SYAIR CINTA SORE BERDURI

sore masih berjalan, merambat dalam kecemasan
nadi yang telah lama tersumbat
di terowongan zaman
semarak oleh perih dan segala percobaan meruntuhkan
rasa kasmaran

sore masih mengirim rindu dari seberang gunung masa depan
kala seseorang mengeja rindu di balik sunyi obrolan
ditingkahi pesan dari dunia maya yang selalu menyerang
meruntuhkan khusyuk tidur di malam lengang

sore masih mengurai kata-kata di balik dada yang ingin bercinta
malam nanti belum tentu tersedia kopi dan gula
karena suara kesedihan lebih tajam dan menyaran
menjadi tema paling sibuk di musim kematian

sore penuh duri menusuk sukma orang-orang
kala puisi tak sanggup mencatat kejadian di rusuk topan jalang
air dari awan menetes tidak untuk menyuburkan
hanya melapangkan jalan menuju pusara paling sunyi
saat upacara penguburan

(Batusangkar) 

 

*Mohammad Isa Gautama lahir di Padang, 21 November 1976. Menamatkan Sarjana pada 2000, Jurusan Pendidikan Bahasa Inggris, Universitas Negeri Padang dan Magister pada 2004, BKU. Ilmu Komunikasi, Universitas Padjadjaran Bandung. Pada 2012-2015 studi Doktoral di program jurusan Media, Culture and Society, bidang kajian Political Communication, University of Hull, Inggris.

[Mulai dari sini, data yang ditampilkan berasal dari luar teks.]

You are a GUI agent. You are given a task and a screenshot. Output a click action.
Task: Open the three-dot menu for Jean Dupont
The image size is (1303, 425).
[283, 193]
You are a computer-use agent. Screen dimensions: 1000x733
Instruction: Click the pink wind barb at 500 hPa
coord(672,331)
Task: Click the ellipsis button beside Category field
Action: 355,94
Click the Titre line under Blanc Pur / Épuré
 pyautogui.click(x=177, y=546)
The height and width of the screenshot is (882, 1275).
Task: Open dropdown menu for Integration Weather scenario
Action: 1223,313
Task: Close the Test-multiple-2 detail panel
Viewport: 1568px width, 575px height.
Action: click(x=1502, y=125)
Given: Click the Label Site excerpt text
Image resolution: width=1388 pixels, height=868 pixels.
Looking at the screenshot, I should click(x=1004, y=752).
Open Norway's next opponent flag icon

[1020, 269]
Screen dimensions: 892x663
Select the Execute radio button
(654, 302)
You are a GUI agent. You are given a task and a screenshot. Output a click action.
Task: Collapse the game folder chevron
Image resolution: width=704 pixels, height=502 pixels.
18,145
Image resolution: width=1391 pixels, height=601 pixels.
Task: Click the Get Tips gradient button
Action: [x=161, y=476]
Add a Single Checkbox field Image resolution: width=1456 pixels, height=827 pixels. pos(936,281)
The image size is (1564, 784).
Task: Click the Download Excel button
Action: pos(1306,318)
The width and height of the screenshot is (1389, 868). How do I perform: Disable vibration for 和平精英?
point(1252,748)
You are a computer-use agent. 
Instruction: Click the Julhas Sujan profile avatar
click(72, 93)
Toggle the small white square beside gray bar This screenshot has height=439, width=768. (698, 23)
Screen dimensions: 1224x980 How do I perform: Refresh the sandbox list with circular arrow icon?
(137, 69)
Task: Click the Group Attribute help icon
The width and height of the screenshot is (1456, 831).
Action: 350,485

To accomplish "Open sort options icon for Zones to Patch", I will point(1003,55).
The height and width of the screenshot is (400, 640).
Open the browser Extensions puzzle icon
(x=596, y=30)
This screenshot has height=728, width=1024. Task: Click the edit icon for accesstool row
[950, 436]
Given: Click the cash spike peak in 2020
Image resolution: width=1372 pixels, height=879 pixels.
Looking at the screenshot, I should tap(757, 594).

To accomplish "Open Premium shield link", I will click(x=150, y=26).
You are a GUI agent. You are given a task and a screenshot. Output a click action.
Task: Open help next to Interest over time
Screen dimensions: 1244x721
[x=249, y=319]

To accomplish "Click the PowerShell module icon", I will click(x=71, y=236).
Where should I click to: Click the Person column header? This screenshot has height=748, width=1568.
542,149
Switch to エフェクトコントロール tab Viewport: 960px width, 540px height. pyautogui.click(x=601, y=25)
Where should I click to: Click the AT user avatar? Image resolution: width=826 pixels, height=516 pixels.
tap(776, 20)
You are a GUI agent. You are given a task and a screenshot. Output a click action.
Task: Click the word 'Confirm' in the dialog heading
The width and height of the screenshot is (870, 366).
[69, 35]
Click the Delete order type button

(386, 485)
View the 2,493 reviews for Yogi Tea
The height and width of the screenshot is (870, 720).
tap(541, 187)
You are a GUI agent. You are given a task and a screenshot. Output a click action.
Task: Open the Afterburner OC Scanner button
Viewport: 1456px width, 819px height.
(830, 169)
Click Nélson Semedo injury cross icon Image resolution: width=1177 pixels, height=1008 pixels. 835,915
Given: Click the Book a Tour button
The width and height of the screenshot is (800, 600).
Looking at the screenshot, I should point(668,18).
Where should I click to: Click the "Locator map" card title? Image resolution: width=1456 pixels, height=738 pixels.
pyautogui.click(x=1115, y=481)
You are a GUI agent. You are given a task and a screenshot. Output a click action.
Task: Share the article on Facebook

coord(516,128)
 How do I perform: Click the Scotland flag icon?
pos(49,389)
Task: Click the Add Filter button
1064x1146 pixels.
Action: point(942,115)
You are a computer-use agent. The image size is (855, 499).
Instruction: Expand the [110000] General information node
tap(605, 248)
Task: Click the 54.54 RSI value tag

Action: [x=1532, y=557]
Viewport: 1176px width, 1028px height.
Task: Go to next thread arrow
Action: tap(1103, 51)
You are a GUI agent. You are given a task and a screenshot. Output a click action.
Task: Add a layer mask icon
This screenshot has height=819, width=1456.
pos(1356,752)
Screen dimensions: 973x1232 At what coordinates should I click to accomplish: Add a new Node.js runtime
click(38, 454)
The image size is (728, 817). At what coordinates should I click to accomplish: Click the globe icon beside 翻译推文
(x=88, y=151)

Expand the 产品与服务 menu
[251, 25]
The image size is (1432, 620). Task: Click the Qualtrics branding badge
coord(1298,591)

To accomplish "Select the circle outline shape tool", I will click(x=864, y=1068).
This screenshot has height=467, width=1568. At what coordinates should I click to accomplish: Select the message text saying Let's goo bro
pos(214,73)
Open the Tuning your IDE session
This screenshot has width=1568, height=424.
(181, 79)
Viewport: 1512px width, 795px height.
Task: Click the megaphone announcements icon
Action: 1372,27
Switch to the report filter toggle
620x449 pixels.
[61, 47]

Kandidat Doktor di Program Pendidikan Vokasi, Pascasarjana Fakultas Teknik, UNP. Tahun 2007-2011 sebagai dosen luar biasa di Universitas Bung Hatta dan Universitas Andalas. Menulis puisi sejak 1988 dan telah memenangkan berbagai sayembara penulisan puisi. Puisi-puisinya telah dimuat di berbagai media diantaranya, Media Indonesia, Republika, Bali Post, Majalah Sastra Horison, dan media-media cetak di Sumbar. Dua buah buku puisinya yang sudah terbit adalah Jalan Menangis Menuju Surga, Penerbit Basabasi, Yogyakarta, 2018) dan Bunga yang Bersemi Kala Aku Sunyi, Penerbit Bitread, Bandung, 2019). Dua buku kumpulan kolom dan esainya, Modernisme tanpa Pengaman (Penerbit Kabarita, Padang, 2020) dan Politik tanpa Dialog (Penerbit JBS, Yogyakarta, 2020). Merupakan 1 dari 15 emerging writers dalam ajang Ubud Writers and Readers Festival, Oktober 2017. Terpilih sebagai peserta Borobudur Writers and Culural Festival (Yogyakarta-Magelang, 2019). Pendiri dan Fasilitator www.geram.ga (Gerakan Aktif Menulis-Sumbar), sebuah portal kepenulisan untuk para penulis berbakat, 2017-2018.